Video/Audio Analysis

Models Used

Model	Purpose
Claude Sonnet 4.6	ReAct agent (reasoning + tool call decisions)
TwelveLabs Pegasus 1.2	Video analysis tool (analyzes video directly internally)

Available Tools

analyze_video

Analyzes video segments by asking specific questions. The TwelveLabs Pegasus 1.2 model directly watches and analyzes videos from S3.

@tool
def analyze_video(question: str) -> str:
    """Analyze the video segment with a specific question.
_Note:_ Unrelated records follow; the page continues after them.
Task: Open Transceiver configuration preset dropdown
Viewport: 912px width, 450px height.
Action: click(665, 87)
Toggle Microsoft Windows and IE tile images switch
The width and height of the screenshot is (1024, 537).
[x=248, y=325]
    Ask targeted questions about visual content, actions, scenes,
    objects, people, text overlays, or any other details you need to understand.
    """

Example questions:

“What actions are being performed in this video?”
“Describe the main objects and people on screen”
“Read any text displayed on screen”
“What are the key events in this segment?”

Pegasus Model Invocation

{
    "inputPrompt": "What actions are being performed in this video segment?",
    "mediaSource": {
        "s3Location": {
            "uri": "s3://bucket/projects/p1/documents/d1/video.mp4",
            "bucketOwner": "123456789012"
        }
    }
}

Pegasus analyzes video files directly from S3. Segments are split based on chapter information (timecodes) extracted by BDA.

Analysis Process

Input: Video URI + Transcribe result + BDA chapter summary (optional) + timecodes
  ↓
[Step 1] Content overview → analyze_video("Describe the main content")
  ↓
[Step 2] Visual elements → analyze_video("What actions and objects are visible?")
  ↓
[Step 3] Audio content → analyze_video("Summarize the spoken content")
  ↓
[Step 4] Key events → analyze_video("What are the key events?")
  ↓
Final synthesis → Combine Transcribe + Pegasus responses into timeline-based analysis

Document vs Video Comparison

Aspect	Documents/Images	Videos/Audio
Segment Type	`PAGE`	`CHAPTER`, `VIDEO`, `AUDIO`
Input Data	Image URI	Video URI + timecodes
Preprocessing Data	OCR + BDA (optional) + PDF text	Transcribe + BDA (optional)
Agent Model	Claude Sonnet 4.6	Claude Sonnet 4.6
Analysis Tool Model	Claude Sonnet 4.6 (Vision)	TwelveLabs Pegasus 1.2
Tools	`analyze_image`, `rotate_image`	`analyze_video`
Analysis Focus	Text, tables, diagrams, layout	Actions, scenes, speech, visual events

Document Summarizer

After all segment analyses are complete, the Document Summarizer generates an overall document summary.

Item	Value
Model	Claude Haiku 4.5 (`claude-4-5-haiku`)
Input	All segment AI analysis results (max 50,000 chars)
Output	Structured document summary

Summary structure:
  1. Document overview (1-2 sentences)
  2. Key findings (3-5 items)
  3. Important data points
  4. Conclusion

Why Claude Haiku: Deep analysis is already completed by the Segment Analyzer, so a fast and cost-effective model is sufficient for the summarization step.

Analysis Result Storage

Each tool call result is stored sequentially in the ai_analysis array.

{
  "ai_analysis": [
    {
      "analysis_query": "What is the type and structure of this document?",
      "content": "This is a technical specification document..."
    },
    {
      "analysis_query": "Extract the table data",
      "content": "The table contains the following items..."
    }
  ]
}

After analysis completes, the Analysis Finalizer generates content_combined (all analysis results merged) and sends it to LanceDB Writer via SQS. LanceDB Writer performs vector embedding with Nova Embed and stores it in LanceDB.

Multi-language Support

The Segment Analyzer generates analysis results in the project’s configured language. Supports Korean, English, Japanese, and Chinese.

Reanalysis

Previously analyzed segments can be reanalyzed with custom instructions. During reanalysis, user-specified instructions are applied instead of the project default prompt.